I am going to go against the grain here and say that actually, this version of the sprint weekend felt like an improvement on the old format.

To shine a rare positive light into this very dark tunnel, while there was a feeling of ‘we have already done this on Friday’ by the time that diet version of Q1, Q2 and Q3 took place on Saturday to set the sprint grid, the counter to that is well, is FP1, FP2 and FP3 not just an even bulkier example of repetitive F1 sessions?

At least with effectively one-and-a-half times the usual amount of qualifying, it gives that sense that something is on the line.

And as for the sprint itself, it did serve to make the title battle more interesting in the grand scheme of things, Sergio Perez now only six points behind Championship leader and team-mate Verstappen after the sprint and Grand Prix double, instead of eight as it would have been without the sprint.

Small margins for sure, especially at this stage, but hopefully Perez can ensure that these little points swings matter come the end of the campaign by keeping up the fight against Verstappen.

However, I still feel like the sprint format in Formula 1 in general is flawed right now, as the series sadly cannot produce the kind of variety needed in order to make the sprint feel anything other than a spoiler for the Grand Prix.

Many expected that Charles Leclerc’s sprint pole would only deny the inevitable of Red Bull coming through in race conditions, and that is what happened. Okay, he kept Verstappen at bay, but it was quite clear that the huge hole in that Red Bull sidepod after the earlier collision with Russell played a major role.
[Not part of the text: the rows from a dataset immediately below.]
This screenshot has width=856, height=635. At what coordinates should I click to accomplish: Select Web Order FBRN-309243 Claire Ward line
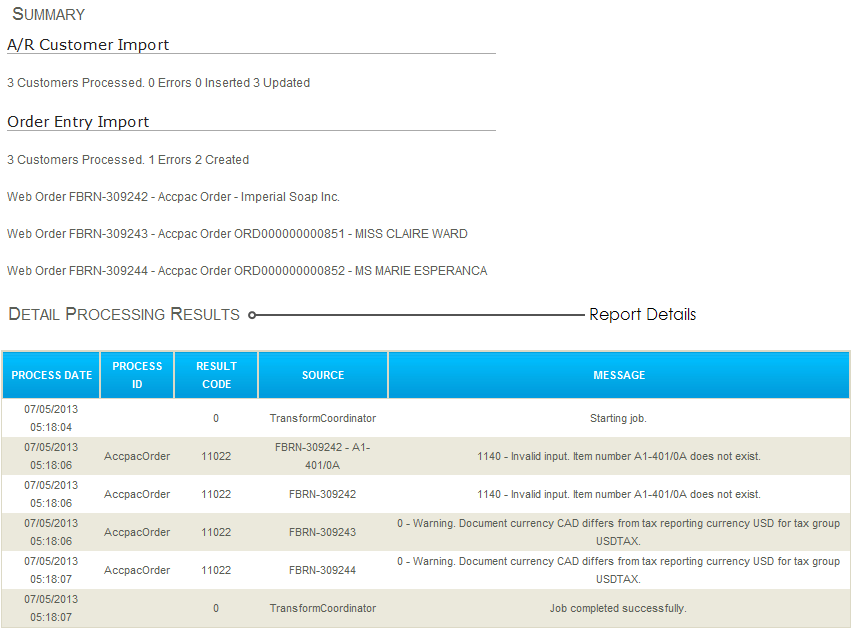click(x=237, y=234)
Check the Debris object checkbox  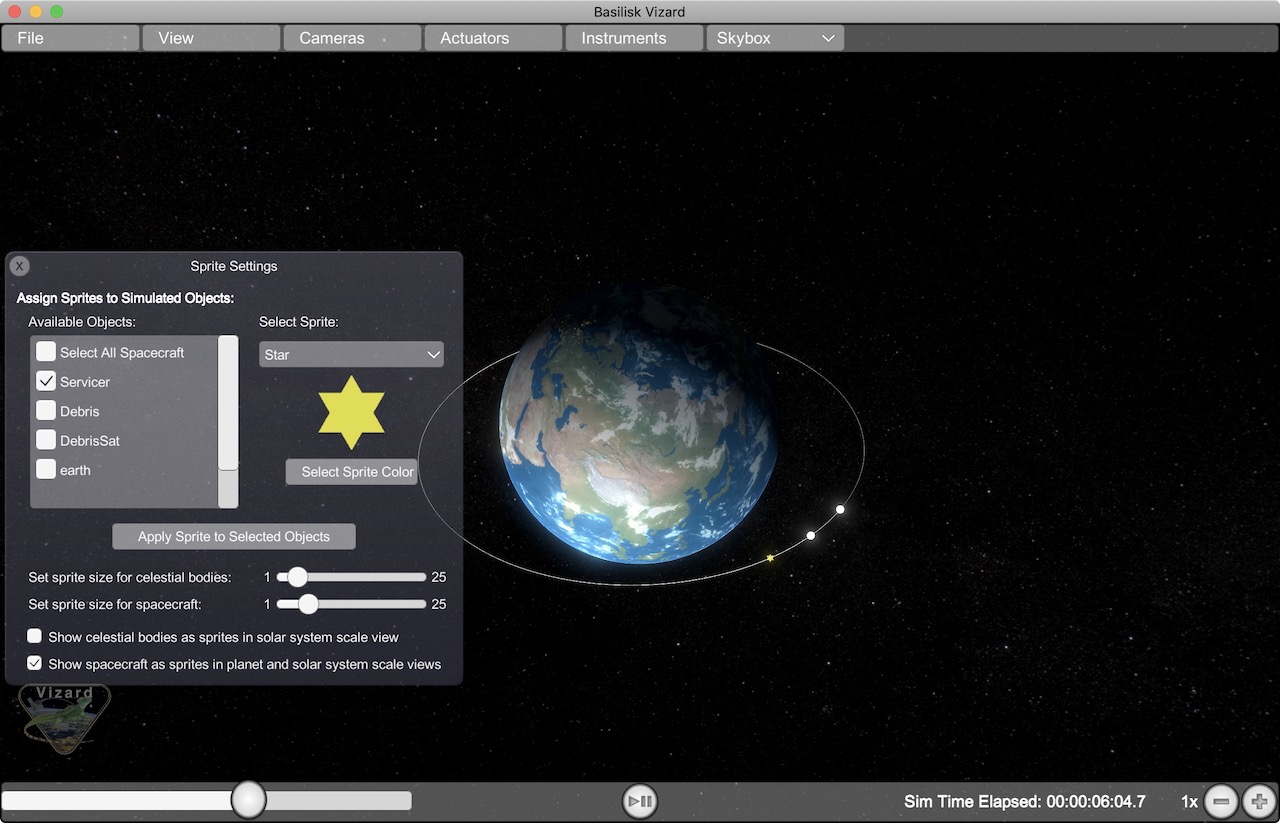tap(46, 410)
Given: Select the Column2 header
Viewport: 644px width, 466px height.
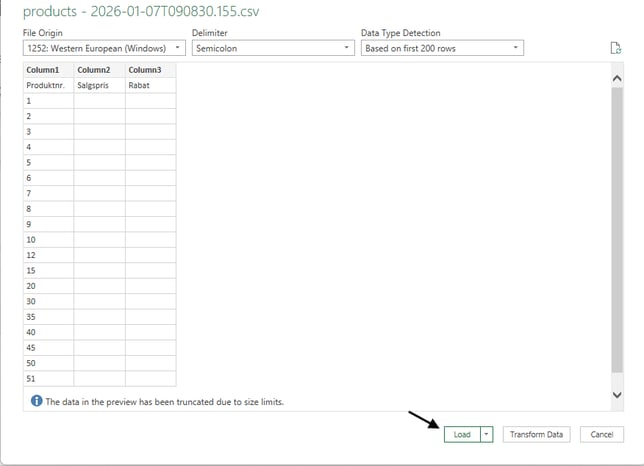Looking at the screenshot, I should pyautogui.click(x=99, y=70).

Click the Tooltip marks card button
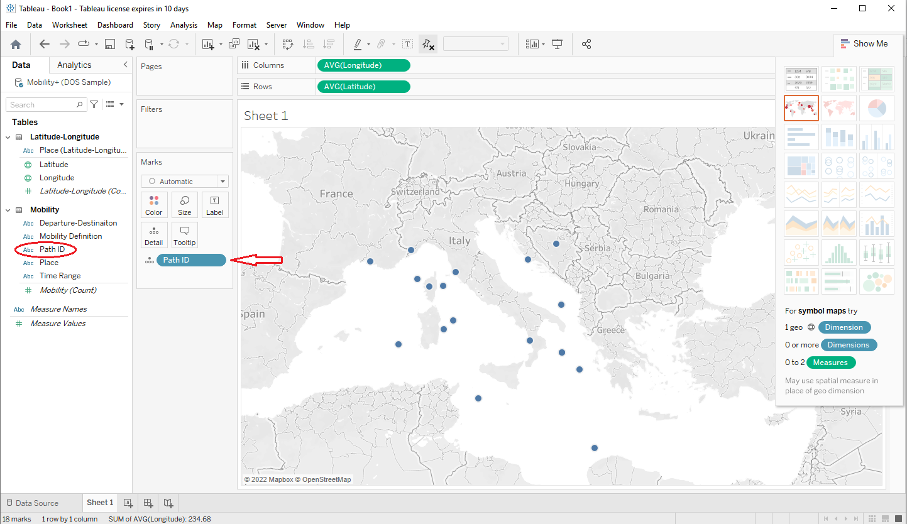click(x=184, y=235)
So, with Leclerc on pole again for the Grand Prix, that determined on Friday which did admittedly feel a little odd, we already knew the scenario which would play out. Perez and Verstappen kept their noses clean, and so to the surprise of nobody, Leclerc could do nothing to stop another comfortable Red Bull one-two.

Without artificially altering the pecking order between the sprint and Grand Prix, it feels like the sprint simply lets the cat out of the bag for the latter, which then suddenly feels far less worth tuning in for.